Dataset records
========================================

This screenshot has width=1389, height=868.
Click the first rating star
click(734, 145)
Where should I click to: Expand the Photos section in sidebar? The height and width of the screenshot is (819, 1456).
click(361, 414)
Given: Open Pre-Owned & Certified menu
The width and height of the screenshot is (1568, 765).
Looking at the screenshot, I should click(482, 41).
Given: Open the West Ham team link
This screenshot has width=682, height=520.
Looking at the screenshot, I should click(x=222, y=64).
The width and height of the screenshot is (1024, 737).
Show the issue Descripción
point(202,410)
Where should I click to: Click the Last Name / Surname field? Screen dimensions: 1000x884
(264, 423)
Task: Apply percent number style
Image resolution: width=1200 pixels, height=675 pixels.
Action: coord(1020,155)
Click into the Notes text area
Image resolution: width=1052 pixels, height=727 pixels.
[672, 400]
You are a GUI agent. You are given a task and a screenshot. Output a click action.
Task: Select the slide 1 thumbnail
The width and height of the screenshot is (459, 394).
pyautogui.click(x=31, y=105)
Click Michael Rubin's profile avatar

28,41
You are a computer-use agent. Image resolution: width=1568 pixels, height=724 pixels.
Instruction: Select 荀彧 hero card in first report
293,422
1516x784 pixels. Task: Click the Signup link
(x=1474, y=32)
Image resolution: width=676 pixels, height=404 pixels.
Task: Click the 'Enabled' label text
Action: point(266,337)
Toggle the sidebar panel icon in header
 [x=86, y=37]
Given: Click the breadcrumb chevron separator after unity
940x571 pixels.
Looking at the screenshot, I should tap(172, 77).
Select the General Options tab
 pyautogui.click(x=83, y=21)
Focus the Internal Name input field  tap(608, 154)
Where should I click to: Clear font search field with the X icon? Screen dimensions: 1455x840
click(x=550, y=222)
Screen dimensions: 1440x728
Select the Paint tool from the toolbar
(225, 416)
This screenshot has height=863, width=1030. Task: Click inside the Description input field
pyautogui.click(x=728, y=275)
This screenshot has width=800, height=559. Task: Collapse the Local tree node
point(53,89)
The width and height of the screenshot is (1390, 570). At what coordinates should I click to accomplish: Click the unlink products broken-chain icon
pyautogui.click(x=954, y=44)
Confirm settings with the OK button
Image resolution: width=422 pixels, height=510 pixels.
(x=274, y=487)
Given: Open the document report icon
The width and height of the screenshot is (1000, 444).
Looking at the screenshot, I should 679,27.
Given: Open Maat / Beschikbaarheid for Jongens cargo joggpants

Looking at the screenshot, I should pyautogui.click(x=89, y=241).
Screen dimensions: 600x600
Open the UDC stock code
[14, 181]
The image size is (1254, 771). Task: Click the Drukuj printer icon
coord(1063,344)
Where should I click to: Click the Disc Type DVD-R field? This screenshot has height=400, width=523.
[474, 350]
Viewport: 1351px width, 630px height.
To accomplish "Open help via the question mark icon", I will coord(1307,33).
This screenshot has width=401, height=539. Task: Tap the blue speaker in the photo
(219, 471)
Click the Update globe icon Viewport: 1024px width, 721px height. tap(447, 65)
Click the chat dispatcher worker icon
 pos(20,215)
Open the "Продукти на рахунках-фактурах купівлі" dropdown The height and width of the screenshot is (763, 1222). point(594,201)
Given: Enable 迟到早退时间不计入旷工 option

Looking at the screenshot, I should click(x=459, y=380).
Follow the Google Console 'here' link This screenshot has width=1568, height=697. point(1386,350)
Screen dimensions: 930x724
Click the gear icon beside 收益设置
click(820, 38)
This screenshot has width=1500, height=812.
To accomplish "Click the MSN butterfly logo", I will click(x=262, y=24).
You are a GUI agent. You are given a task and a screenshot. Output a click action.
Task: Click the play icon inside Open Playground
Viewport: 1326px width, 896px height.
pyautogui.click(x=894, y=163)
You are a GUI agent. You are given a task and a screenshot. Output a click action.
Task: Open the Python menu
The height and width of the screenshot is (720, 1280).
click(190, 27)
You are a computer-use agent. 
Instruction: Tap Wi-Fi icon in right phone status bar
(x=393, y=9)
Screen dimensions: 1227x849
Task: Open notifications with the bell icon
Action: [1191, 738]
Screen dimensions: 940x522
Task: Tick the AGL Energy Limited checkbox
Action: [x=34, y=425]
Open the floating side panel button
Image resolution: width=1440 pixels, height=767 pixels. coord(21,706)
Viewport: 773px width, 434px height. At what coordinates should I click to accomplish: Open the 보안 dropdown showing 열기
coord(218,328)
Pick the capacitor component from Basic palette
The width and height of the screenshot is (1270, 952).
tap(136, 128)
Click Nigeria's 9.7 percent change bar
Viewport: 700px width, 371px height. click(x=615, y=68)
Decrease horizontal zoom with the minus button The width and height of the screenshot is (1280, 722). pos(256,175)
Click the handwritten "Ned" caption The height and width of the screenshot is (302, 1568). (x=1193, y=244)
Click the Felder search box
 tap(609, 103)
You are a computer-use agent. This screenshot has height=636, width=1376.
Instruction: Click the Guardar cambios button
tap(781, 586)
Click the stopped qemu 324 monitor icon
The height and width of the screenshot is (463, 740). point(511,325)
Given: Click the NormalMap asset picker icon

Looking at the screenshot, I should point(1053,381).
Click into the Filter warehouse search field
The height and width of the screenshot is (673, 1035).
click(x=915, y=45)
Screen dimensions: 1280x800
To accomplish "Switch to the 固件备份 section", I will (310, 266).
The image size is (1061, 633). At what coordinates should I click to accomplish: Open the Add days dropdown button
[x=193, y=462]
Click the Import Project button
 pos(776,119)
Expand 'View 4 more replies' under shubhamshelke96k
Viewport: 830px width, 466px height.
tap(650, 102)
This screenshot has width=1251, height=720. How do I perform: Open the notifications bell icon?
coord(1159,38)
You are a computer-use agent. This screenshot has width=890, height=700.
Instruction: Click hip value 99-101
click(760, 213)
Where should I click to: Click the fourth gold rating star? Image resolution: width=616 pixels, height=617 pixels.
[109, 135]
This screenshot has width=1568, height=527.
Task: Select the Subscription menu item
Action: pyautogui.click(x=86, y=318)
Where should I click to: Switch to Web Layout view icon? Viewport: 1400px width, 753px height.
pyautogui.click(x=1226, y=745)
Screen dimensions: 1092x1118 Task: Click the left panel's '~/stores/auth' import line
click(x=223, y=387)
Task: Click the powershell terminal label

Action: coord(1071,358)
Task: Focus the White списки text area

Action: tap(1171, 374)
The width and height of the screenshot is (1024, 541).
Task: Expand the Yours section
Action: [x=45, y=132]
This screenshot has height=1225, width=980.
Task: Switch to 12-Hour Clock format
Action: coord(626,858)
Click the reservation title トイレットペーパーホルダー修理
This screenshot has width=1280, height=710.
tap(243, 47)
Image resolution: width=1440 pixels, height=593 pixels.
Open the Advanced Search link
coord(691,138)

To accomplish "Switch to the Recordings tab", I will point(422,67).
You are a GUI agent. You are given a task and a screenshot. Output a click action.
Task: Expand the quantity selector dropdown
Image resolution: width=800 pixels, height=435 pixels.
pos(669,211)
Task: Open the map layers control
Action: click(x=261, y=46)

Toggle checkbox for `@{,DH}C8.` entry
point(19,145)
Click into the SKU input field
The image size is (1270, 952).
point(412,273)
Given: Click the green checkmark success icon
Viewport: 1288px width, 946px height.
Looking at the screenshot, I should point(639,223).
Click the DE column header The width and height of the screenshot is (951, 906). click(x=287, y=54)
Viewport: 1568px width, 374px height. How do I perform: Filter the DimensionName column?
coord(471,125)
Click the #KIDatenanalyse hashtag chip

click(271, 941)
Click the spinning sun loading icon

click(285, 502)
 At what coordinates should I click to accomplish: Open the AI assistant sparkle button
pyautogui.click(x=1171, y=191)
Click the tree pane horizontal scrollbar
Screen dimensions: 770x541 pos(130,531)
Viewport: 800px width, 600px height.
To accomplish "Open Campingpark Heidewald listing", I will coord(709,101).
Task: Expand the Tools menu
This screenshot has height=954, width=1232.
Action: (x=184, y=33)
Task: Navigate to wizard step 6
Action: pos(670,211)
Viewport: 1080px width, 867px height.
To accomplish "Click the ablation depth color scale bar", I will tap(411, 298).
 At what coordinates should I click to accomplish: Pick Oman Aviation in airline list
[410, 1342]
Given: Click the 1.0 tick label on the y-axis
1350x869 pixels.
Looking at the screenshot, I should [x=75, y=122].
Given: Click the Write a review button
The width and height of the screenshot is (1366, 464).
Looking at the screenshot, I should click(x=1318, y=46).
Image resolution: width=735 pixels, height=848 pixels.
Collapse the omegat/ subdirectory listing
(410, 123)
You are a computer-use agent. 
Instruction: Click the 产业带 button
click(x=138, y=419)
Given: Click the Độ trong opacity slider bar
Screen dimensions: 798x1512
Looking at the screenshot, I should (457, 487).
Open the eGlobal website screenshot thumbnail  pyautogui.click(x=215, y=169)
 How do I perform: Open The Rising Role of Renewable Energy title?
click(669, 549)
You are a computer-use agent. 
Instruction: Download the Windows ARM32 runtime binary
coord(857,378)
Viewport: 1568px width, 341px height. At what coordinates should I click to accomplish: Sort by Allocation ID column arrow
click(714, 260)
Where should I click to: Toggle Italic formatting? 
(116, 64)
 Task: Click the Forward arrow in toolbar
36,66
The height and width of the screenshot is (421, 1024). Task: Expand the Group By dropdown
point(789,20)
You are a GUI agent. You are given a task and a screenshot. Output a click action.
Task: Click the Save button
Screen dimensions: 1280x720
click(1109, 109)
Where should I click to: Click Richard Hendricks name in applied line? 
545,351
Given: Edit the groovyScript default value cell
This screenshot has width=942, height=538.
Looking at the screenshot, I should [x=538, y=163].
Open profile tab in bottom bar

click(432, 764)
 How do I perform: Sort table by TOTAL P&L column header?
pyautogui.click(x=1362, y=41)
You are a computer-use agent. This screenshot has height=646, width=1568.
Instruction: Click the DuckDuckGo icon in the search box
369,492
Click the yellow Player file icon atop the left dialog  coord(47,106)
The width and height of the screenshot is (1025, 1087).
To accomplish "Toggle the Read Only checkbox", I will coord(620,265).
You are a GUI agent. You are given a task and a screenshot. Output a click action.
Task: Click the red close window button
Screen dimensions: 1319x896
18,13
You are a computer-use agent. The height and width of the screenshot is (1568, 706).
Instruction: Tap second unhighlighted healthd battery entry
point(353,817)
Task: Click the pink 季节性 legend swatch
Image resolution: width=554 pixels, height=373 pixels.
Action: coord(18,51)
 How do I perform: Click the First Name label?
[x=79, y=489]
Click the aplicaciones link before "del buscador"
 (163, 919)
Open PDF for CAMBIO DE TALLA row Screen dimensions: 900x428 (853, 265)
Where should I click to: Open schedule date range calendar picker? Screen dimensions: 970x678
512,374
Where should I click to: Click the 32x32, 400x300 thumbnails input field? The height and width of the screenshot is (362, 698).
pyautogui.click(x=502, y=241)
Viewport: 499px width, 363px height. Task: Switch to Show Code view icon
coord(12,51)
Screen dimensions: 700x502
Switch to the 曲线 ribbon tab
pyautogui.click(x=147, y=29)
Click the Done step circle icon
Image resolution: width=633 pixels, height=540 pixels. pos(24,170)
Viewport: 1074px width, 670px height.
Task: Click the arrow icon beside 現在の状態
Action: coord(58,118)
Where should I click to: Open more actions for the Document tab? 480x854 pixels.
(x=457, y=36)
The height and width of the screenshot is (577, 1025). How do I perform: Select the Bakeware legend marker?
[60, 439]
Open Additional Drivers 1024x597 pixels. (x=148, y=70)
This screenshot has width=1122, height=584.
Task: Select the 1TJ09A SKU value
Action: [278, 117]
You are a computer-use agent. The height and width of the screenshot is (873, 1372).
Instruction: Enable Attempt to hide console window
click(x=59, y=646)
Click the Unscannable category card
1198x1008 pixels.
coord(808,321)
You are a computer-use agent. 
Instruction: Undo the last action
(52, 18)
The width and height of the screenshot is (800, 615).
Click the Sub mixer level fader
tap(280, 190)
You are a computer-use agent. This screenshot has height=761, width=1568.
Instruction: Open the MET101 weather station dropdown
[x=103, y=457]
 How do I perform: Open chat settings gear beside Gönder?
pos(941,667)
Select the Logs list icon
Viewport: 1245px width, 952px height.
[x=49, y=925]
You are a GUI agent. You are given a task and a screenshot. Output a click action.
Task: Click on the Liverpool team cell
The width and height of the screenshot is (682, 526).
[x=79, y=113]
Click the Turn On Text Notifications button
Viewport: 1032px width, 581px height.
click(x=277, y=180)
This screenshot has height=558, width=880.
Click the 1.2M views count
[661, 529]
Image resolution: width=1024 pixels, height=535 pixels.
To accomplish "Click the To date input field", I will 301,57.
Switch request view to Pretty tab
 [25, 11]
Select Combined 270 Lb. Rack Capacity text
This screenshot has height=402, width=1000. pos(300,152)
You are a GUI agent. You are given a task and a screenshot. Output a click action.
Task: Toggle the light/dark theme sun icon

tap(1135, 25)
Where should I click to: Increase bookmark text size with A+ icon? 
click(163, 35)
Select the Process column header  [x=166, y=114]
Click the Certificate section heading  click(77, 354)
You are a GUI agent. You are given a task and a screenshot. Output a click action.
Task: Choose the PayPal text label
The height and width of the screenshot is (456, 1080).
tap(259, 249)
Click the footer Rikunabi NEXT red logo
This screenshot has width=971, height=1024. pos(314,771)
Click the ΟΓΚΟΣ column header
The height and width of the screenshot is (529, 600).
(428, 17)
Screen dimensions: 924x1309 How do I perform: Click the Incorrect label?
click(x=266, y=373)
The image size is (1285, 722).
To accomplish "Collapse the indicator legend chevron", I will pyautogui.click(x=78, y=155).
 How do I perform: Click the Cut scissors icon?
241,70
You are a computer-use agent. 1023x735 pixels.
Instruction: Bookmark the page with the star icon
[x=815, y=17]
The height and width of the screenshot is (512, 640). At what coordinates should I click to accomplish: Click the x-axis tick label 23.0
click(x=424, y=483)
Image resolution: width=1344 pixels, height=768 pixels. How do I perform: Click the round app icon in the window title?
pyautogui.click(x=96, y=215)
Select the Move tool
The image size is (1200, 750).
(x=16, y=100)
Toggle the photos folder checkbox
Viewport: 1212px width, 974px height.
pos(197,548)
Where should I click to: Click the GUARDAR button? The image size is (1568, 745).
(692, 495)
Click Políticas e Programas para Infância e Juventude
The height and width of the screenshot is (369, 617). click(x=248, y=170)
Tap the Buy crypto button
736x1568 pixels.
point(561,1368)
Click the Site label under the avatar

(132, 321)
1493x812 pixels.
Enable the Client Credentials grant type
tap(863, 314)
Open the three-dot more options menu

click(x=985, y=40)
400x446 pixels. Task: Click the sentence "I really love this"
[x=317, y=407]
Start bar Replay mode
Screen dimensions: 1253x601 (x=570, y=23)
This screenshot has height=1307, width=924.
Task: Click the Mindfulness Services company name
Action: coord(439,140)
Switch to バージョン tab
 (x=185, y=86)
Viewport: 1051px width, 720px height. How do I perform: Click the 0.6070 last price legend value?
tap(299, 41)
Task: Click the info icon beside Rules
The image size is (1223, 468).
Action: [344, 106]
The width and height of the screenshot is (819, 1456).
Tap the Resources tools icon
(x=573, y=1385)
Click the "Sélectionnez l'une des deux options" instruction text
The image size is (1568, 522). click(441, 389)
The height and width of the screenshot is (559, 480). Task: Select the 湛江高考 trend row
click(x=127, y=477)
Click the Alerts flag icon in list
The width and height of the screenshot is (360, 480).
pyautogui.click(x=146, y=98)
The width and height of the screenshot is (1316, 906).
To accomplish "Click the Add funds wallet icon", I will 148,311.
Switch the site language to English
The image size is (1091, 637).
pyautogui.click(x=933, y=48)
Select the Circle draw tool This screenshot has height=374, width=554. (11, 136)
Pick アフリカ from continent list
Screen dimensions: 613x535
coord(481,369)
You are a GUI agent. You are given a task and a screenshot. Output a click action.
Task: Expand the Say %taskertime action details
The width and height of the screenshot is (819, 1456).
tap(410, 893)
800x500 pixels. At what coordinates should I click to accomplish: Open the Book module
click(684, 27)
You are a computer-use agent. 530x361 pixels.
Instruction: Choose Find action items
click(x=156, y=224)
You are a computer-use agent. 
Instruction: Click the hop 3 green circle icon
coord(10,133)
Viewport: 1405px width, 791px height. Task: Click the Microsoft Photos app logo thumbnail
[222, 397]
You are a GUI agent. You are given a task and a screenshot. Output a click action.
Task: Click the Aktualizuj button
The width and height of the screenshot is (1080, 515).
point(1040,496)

========================================

# What to do:
Using the records above, restate word for word the lines from the one with "Viewport: 1032px width, 581px height." through the one with "Tap the Buy crypto button", both included.

# Final answer:
Viewport: 1032px width, 581px height.
click(x=277, y=180)
This screenshot has height=558, width=880.
Click the 1.2M views count
[661, 529]
Image resolution: width=1024 pixels, height=535 pixels.
To accomplish "Click the To date input field", I will 301,57.
Switch request view to Pretty tab
 [25, 11]
Select Combined 270 Lb. Rack Capacity text
This screenshot has height=402, width=1000. pos(300,152)
You are a GUI agent. You are given a task and a screenshot. Output a click action.
Task: Toggle the light/dark theme sun icon

tap(1135, 25)
Where should I click to: Increase bookmark text size with A+ icon? 
click(163, 35)
Select the Process column header  [x=166, y=114]
Click the Certificate section heading  click(77, 354)
You are a GUI agent. You are given a task and a screenshot. Output a click action.
Task: Choose the PayPal text label
The height and width of the screenshot is (456, 1080).
tap(259, 249)
Click the footer Rikunabi NEXT red logo
This screenshot has width=971, height=1024. pos(314,771)
Click the ΟΓΚΟΣ column header
The height and width of the screenshot is (529, 600).
(428, 17)
Screen dimensions: 924x1309 How do I perform: Click the Incorrect label?
click(x=266, y=373)
The image size is (1285, 722).
To accomplish "Collapse the indicator legend chevron", I will pyautogui.click(x=78, y=155).
 How do I perform: Click the Cut scissors icon?
241,70
You are a computer-use agent. 1023x735 pixels.
Instruction: Bookmark the page with the star icon
[x=815, y=17]
The height and width of the screenshot is (512, 640). At what coordinates should I click to accomplish: Click the x-axis tick label 23.0
click(x=424, y=483)
Image resolution: width=1344 pixels, height=768 pixels. How do I perform: Click the round app icon in the window title?
pyautogui.click(x=96, y=215)
Select the Move tool
The image size is (1200, 750).
(x=16, y=100)
Toggle the photos folder checkbox
Viewport: 1212px width, 974px height.
pos(197,548)
Where should I click to: Click the GUARDAR button? The image size is (1568, 745).
(692, 495)
Click Políticas e Programas para Infância e Juventude
The height and width of the screenshot is (369, 617). click(x=248, y=170)
Tap the Buy crypto button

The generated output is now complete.